«Si Mix & Remix sont peintres, moi je suis gynécologue.» Histoire ou légende, la phrase est attribuée à Pierre Keller. Un connaisseur donc. Aujourd'hui Mix & Remix, alias Philippe Becquelin, revient sur le lieu des premiers crimes, à savoir sa terrible ville natale de Saint-Maurice. La faute à une démilitarisation accélérée qui a aussi touché le musée militaire installé dans le vénérable château à l'entrée du défilé. Que faire d'un château vide? «Y créer des expositions en lien plus ou moins direct avec Saint-Maurice», répond le nouveau conservateur Jean-Pierre Coutaz, prof de dessin au collège de l'Abbaye. C'est pourtant un chanoine qui a attiré l'attention du prof de dessin sur Mix & Remix.

«L'Agaunois le plus connu» représente une aubaine et une évidence pour une première exposition. Au départ, pourtant, l'idée n'enchantait guère le dessinateur de L'Hebdo: «J'avais un souvenir de ce château, de tous ces uniformes militaires, je n'arrivais pas à me les sortir de la tête, et puis Saint-Maurice, c'est aussi l'Abbaye, tous ces chanoines, bref tout ce que les étrangers nous envient. Je me suis dit mon Dieu, ça va être sinistre. Mais maintenant je suis content d'être là, c'est la première fois que j'ai tout un bâtiment pour moi, c'est l'expo de ma vie.» Il s'agit bien en effet d'une rétrospective incluant toiles, affiches, cartes postales, les fameux petits personnages au gros nez bien sûr, mais aussi leurs cousins de la galaxie Mix & Remix, comme la Reine des Suisses ou les squelettes croqués dans des activités très quotidiennes «pour se demander si l'existence est aussi nulle après la mort qu'avant». Pour le fameux pseudonyme Mix & Remix, Philippe Becquelin avoue tenir plusieurs explications à disposition. Celle qu'il a servie hier en valait une autre: «Au début, j'utilisais beaucoup la colle, les ciseaux, je dessinais essentiellement pour les milieux de la musique, Couleur 3, la Dolce Vita, l'idée de mixage s'est imposée.» Remix, au temps du travail à quatre mains, c'était son épouse, avant qu'elle ne se consacre à des tâches plus subtiles et compliquées, comme la mise au monde de Trimix puis Quadrimix.
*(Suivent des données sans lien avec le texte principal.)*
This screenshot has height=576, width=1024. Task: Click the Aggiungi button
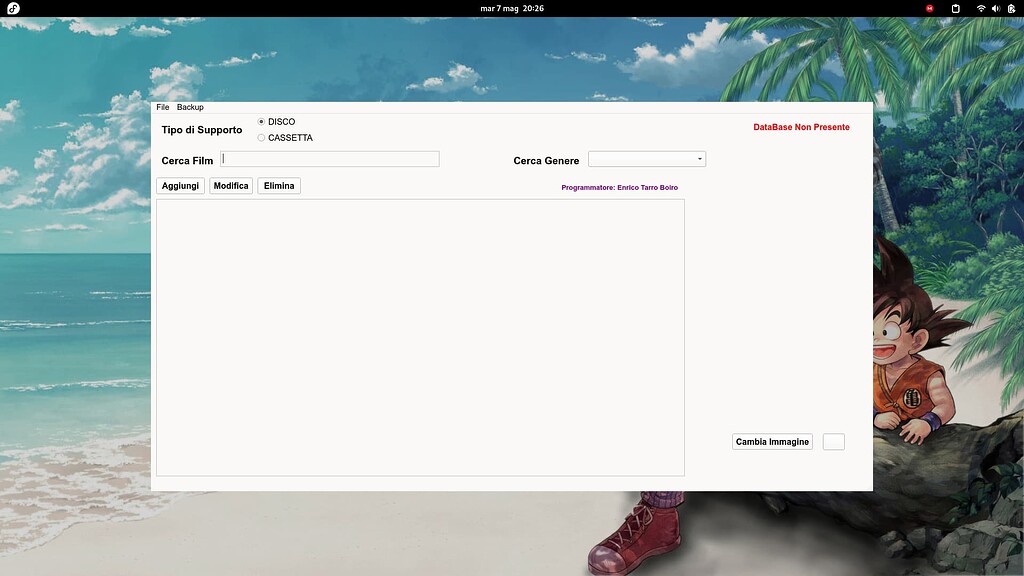[x=180, y=186]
Des petits personnages signés Mix et Remix, aujourd'hui, on en trouve partout. L'artiste a même été invité à décorer le saint des saints, à savoir le carnotzet du Conseil d'Etat valaisan. Ses créatures ne reculent devant rien, se glissent jusque dans les cachots du château, s'avancent même aux abords de la seule salle réservée encore à l'histoire militaire. Ou quand les gros nez narguent les grosses nuques. Et le monde entier. Ils ont un tel culot, les gros pifs, un tel aplomb, ils sont si vilains que leurs sarcasmes perpétuels englobent aussi, par miroir, leur créateur, lui et nous rappelant qu'il n'est ni un prophète, ni un juge, ni un prêcheur, ni un idéologue, mais un dessinateur simplement. C'est pourquoi sans doute le trait, la plume, le jet, la pique, la pointe, l'arme qu'on voudra, fait mouche à quasi chaque fois. Et c'est ce qui différencie assez radicalement Philippe Becquelin de ses estimés confrères.

Mix & Remix au château, exposition du 22 mars au 25 septembre, château de Saint-Maurice, ouvert de 11h à 17h sauf le lundi. Rens. 024/485 40 40.